27 de junho de 2012

STJ concede habeas corpus a George Olímpio

O Superior Tribunal de Justiça (STJ) concedeu, no final da tarde de ontem, habeas corpus ao advogado George Olímpio. Há mais de sete meses, o advogado que é acusado pelo Ministério Público Estadual de ser o mentor de um suposto esquema fraudulento no Departamento Estadual de Trânsito (Detran/RN) está detido no Quartel do Comando da PM. George deixa a prisão ainda hoje.

O advogado George Olímpio está preso no Quartel da Polícia Militar desde novembro de 2011

No STJ, o pedido de habeas corpus foi impetrado pela defesa do advogado no dia 2 de fevereiro, após o TJRN negar liberdade ao acusado. Somente ontem, o pedido foi julgado pela Quinta Turma do STJ e aprovado à unanimidade. Segundo o advogado Fabiano Falcão, que defende George Olímpio, a sessão de julgamento foi muito longa, o que acabou inviabilizando a soltura de George ontem mesmo. "O STJ teria que enviar um telegrama para o TJRN comunicando a decisão. Isso aconteceu somente depois das 18h, fora do horário de expediente", explicou.

A liberdade de George será condicional. O advogado Fabiano Falcão não deu detalhes, mas afirmou que já era esperado que isso acontecesse. "Não sei dizer como se dará isso, mas é comum que ocorre alguma restrição. Talvez seja preciso se apresentar à Justiça toda semana. Não sei de detalhes porque ainda não tenho o acórdão em mãos", disse.
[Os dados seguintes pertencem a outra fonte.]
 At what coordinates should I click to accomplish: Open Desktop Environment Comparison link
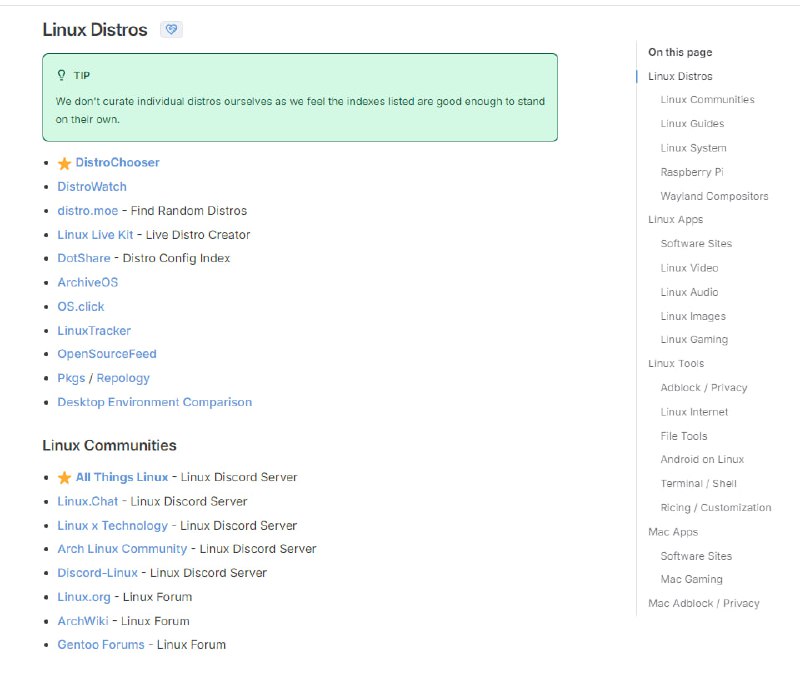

O processo da Operação Sinal Fechado corre na 6ª Vara Criminal da Comarca de Natal. O Judiciário ainda analisa as defesas prévias apresentadas para poder deliberar quanto às audiências de instrução. O Ministério Público Estadual ofereceu denúncias contra 34 pessoas, das quais 27 foram aceitas pela Justiça. Entre os denunciados estão os ex-governadores Wilma Maria de Faria e Iberê Ferreira de Souza. O MP aponta crimes como peculato, formação de quadrilha e fraude em licitação supostamente cometidos por gestores do Detran/RN, políticos e empresários de Natal e São Paulo. Com a liberdade de George Olímpio, apenas um dos denunciados permanece preso. Trata-se do empresário Édson César Cavalcante da Silva, o "Mou", que também tenta um habeas corpus na Justiça. No último dia 7, o juiz José Armando Ponte Dias Júnior, que substitui a magistrada Emanuela Cristina Pereira Fernandes, negou o pedido nesse sentido.